• _Exercise directions_: After locating the line with "You are a GUI" in the data that follows, return it and every later line exactly, up to and including the line with "Viewport: 900px width, 675px height.".

• _Listed records_:

★ ★ ★ ★

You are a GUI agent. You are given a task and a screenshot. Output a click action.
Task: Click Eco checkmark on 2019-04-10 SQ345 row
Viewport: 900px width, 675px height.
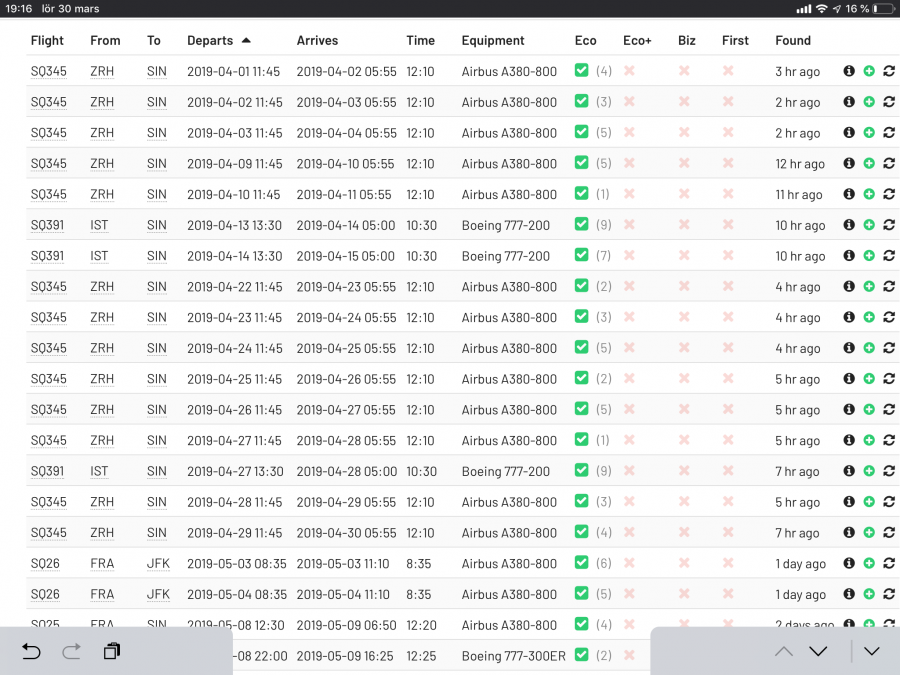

★ ★ ★ ★

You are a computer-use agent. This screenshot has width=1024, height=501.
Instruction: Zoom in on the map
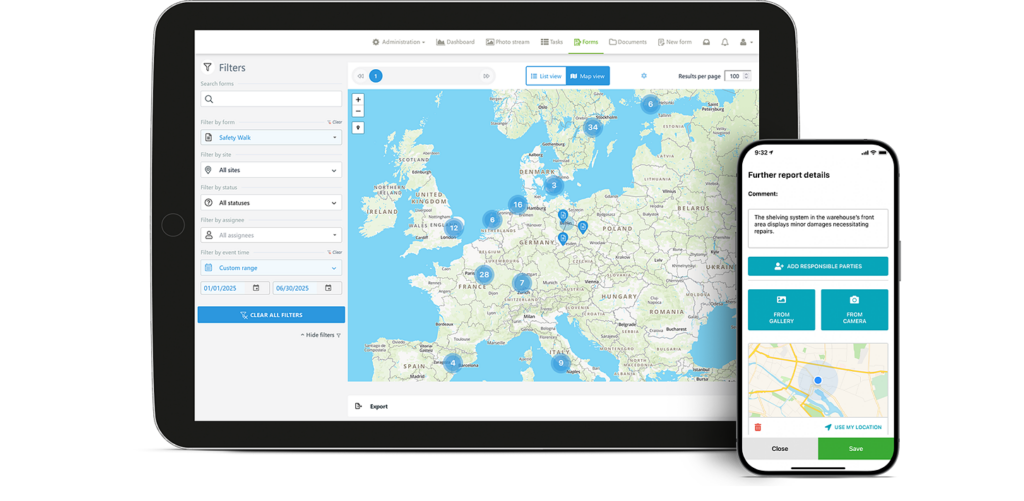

★ ★ ★ ★

• _Completed exercise_:
You are a GUI agent. You are given a task and a screenshot. Output a click action.
Task: Click Eco checkmark on 2019-04-10 SQ345 row
Viewport: 900px width, 675px height.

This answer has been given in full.